AIM OF THE TASK: For each entry, restate it word for word while omitting any image it holds.

INPUT FOR THIS TASK:
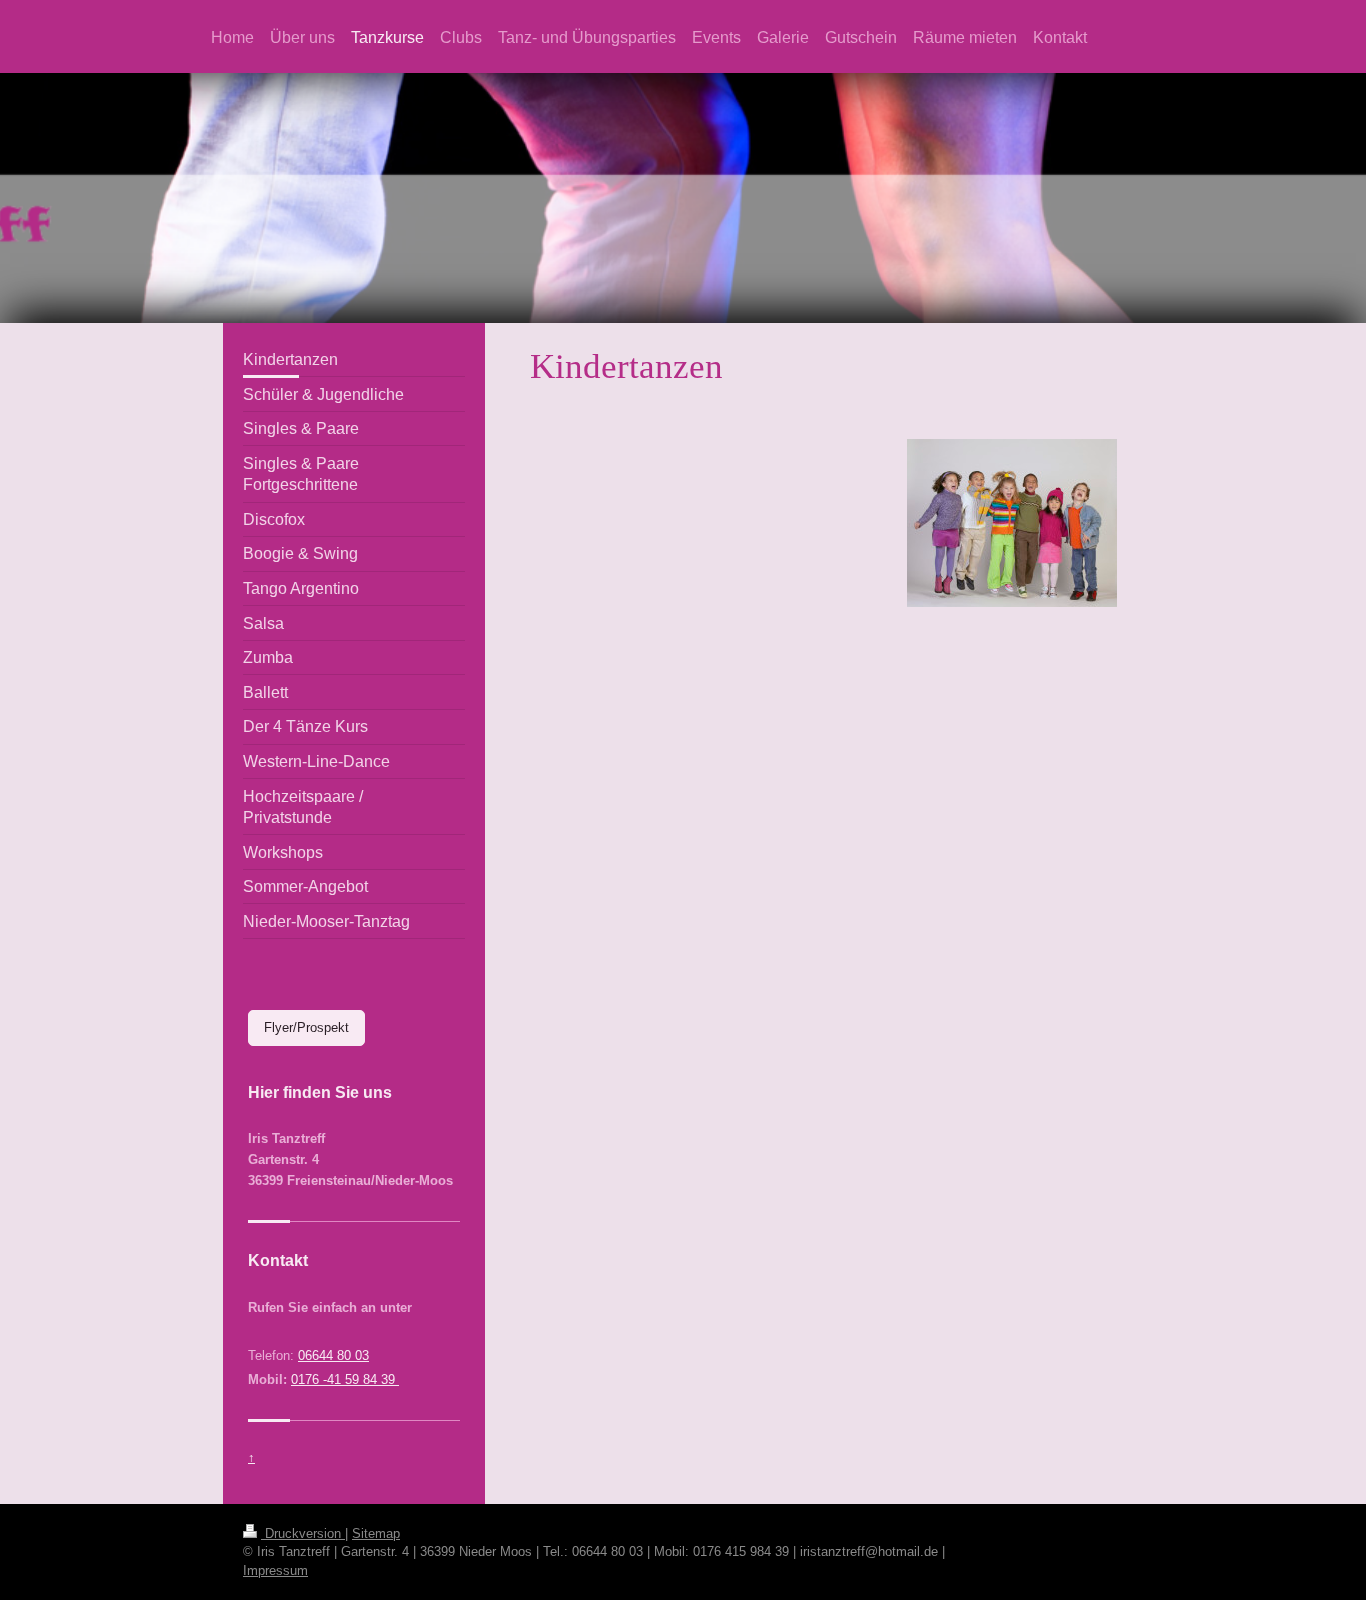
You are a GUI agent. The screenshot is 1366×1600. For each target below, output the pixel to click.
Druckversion (303, 1533)
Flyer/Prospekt (306, 1027)
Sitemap (376, 1533)
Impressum (275, 1570)
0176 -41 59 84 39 (345, 1379)
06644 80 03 (333, 1355)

RESULT FOR THIS EXERCISE:
You are a GUI agent. The screenshot is 1366×1600. For each target below, output the pixel to click.
Druckversion (303, 1533)
Flyer/Prospekt (306, 1027)
Sitemap (376, 1533)
Impressum (275, 1570)
0176 -41 59 84 39 (345, 1379)
06644 80 03 (333, 1355)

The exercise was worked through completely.